Total Points Possible

50 points

Directions

  • Debriefing is an activity that involves thinking critically about your own experiences related to the virtual simulation you completed. In debriefings students:
    • Demonstrate understanding of concepts for the week
    • Engage in meaningful dialogue with classmates and/or instructor
    • Express opinions clearly and logically, in a professional manner
  • Use the rubric on this page as you compose your answers.
  • Scholarly sources are NOT required for this debriefing
  • Best Practices include:
    • Participation early in the week is encouraged to stimulate meaningful discussion among classmates and instructor.
    • Enter the debriefing often during the week to read and learn from posts.
    • Select different classmates for your reply each week.

 Debriefing

Use the following format to reflect on the Week 3 iHuman Cardiovascular Assessment. This was the Michael Granger case.

  • Paragraph One: What went well for you in the simulation? Provide examples of when you felt knowledgeable and confident in your skills. Do you feel the scenario was realistic? Why or why not?
  • Paragraph Two: What would you do differently next time if you were caring for a patient similar to Mr. Granger? Describe at least one area you identified where improvements could be made, specific to Mr. Granger’s assessment. Were you surprised by any of the feedback you were provided by iHuman? If yes, please explain.
  • Paragraph Three: What did you learn from this simulation that you could apply to nursing practice? Or, what did this simulation reinforce that you found valuable? Do you have any questions related to the scenario?

Grading

To view the grading criteria/rubric, please click on the 3 dots in the box at the end of the solid gray bar above the discussion board title and then Show Rubric. See Syllabus for Grading Rubric Definitions.

Sample Solution

A couple of things went well in this scenario. I was more familiar with reading the chart and obtaining the information. I felt more confident than I did in the last scenario in doing the initial intake interview. I focused more on the predominant information and identified the questions to be asked. During the assessment, I could quickly differentiate abnormal heart and lung sounds and focus more on the needed findings for this patient. The scenario was realistic. I enjoyed the back-and-forth conversation in the evaluation, and the patient’s answers were natural.
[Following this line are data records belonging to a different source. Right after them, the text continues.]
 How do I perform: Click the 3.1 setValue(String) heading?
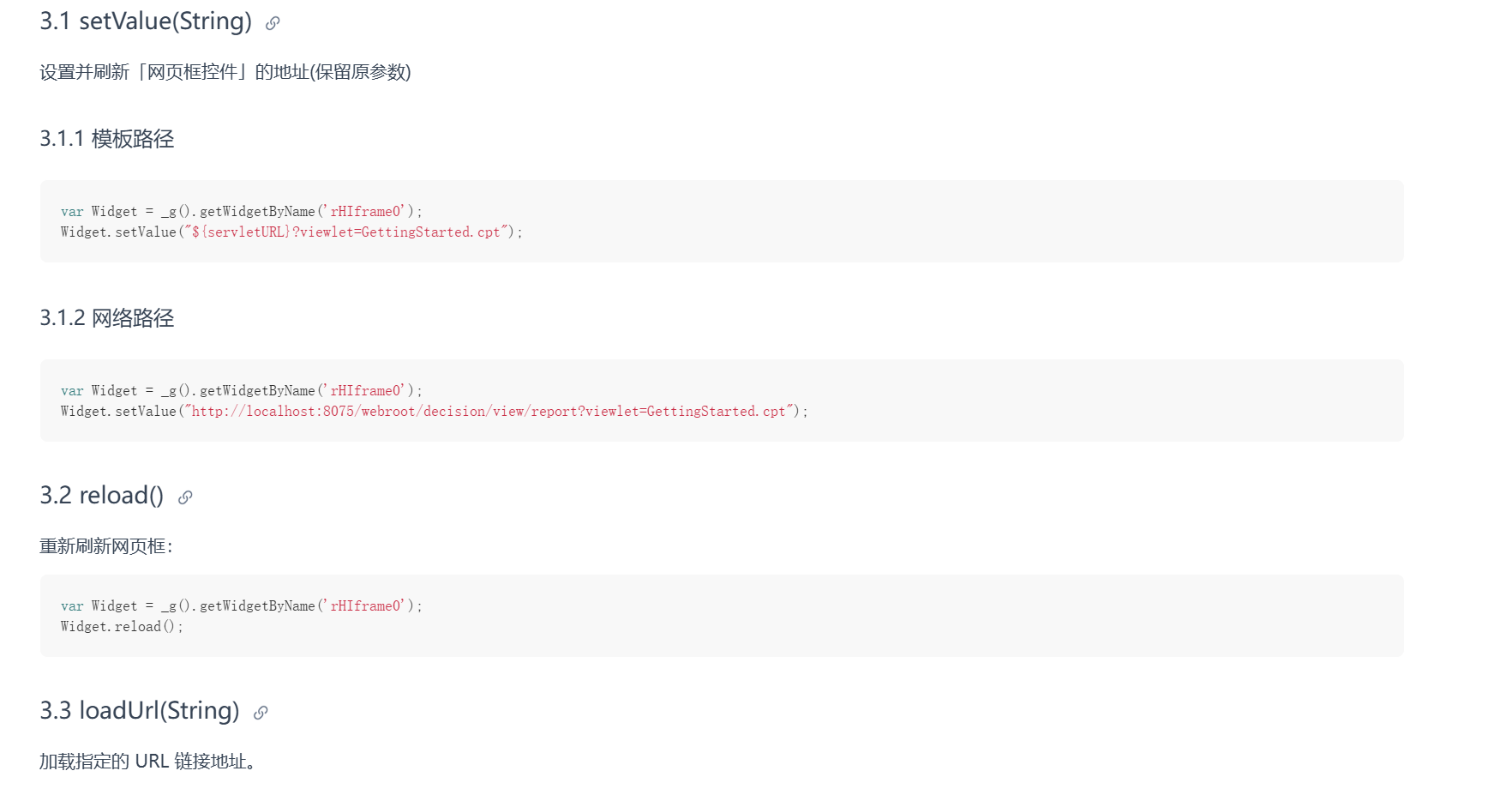pyautogui.click(x=146, y=21)
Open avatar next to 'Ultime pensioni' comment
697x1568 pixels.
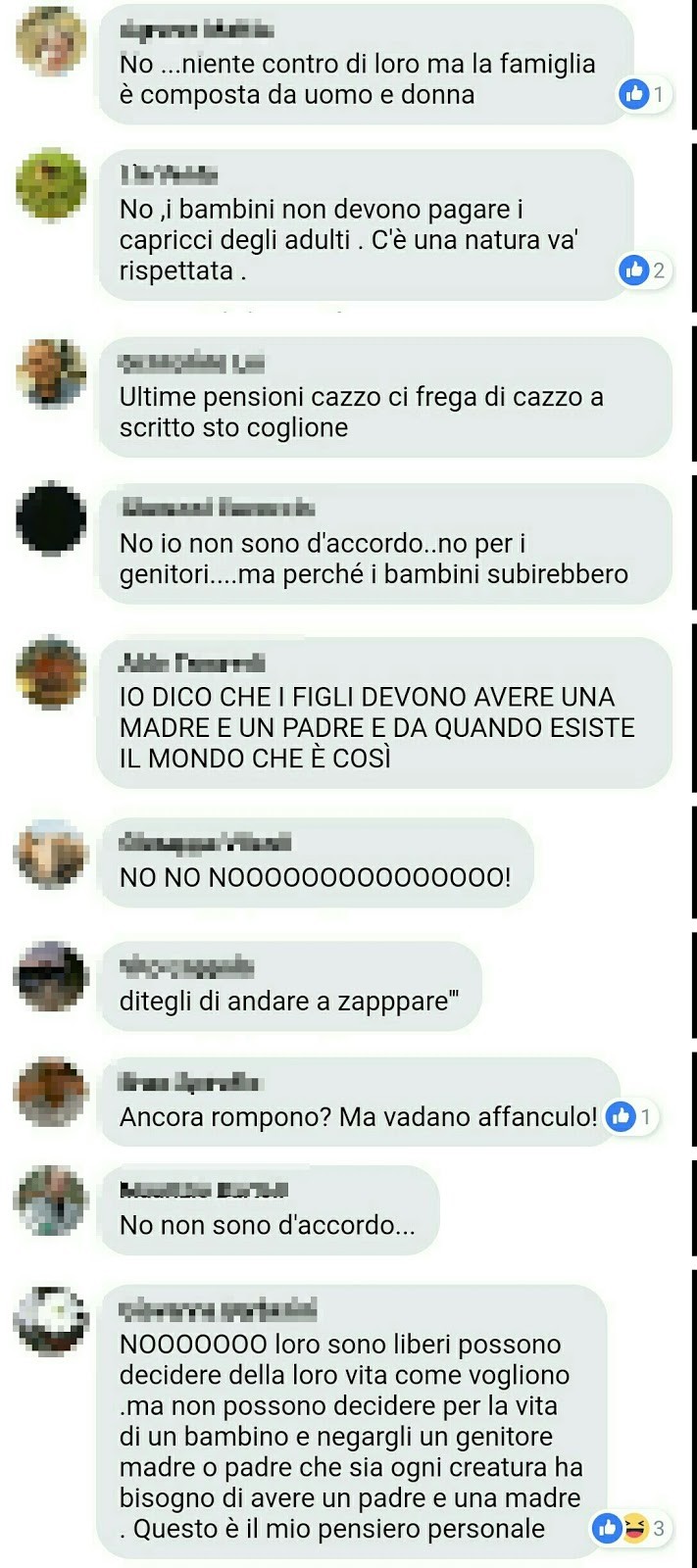[51, 371]
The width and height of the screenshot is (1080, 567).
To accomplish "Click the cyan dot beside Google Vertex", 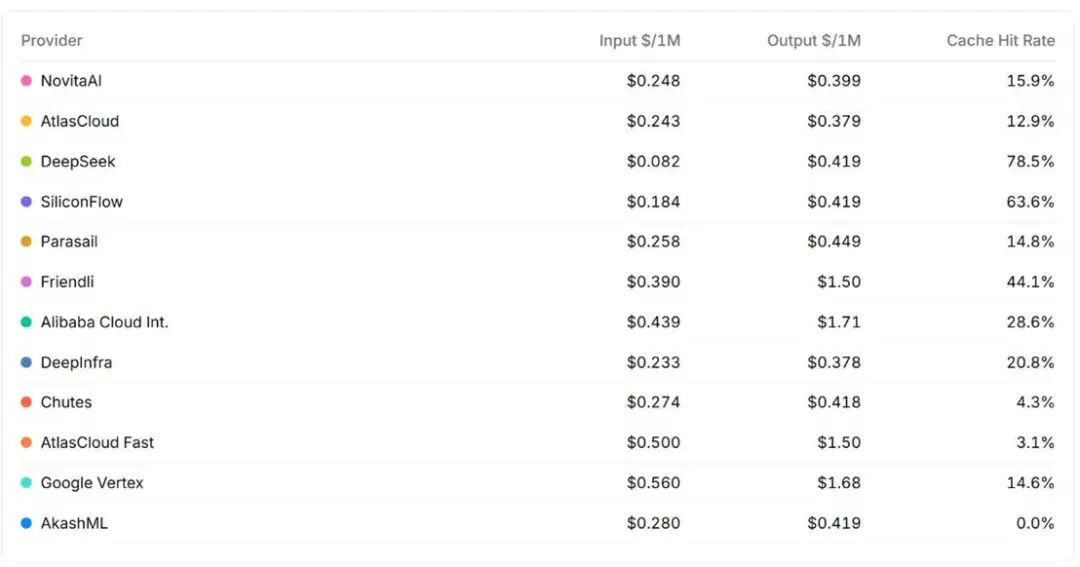I will pyautogui.click(x=27, y=483).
                I would do a couple of things differently next time. I would ask about his diet and how he adheres to it. I just remembered that I forgot to ask about it on the first attempt and later learned that Mr. Granger was eating cheeseburgers with fries and a milkshake, which is not on his recommended diet. I would also like to be more comfortable in identifying heart sounds. I could recognize that it was abnormal, but I would like to be more confident in determining what is abnormal.

                I learned a couple of things. I learned about abnormal heart sounds and what S3 sounds like. I learned that an S3 heart sound is usually a sign of systolic heart failure, which then causes fluid to back up into the lungs, which would then sound like crackles. The shortness of breath that Mr. Grander was having was attributed to the crackles, which then attributed to his low 02 sat. It all snowballs off each other, which I found interesting. My question from the scenario is that I need clarification on when to administer medication. On the last question, it asked what meds to give. I was following the MAR and saw that I had chosen incorrectly. The patient did not need any medication then.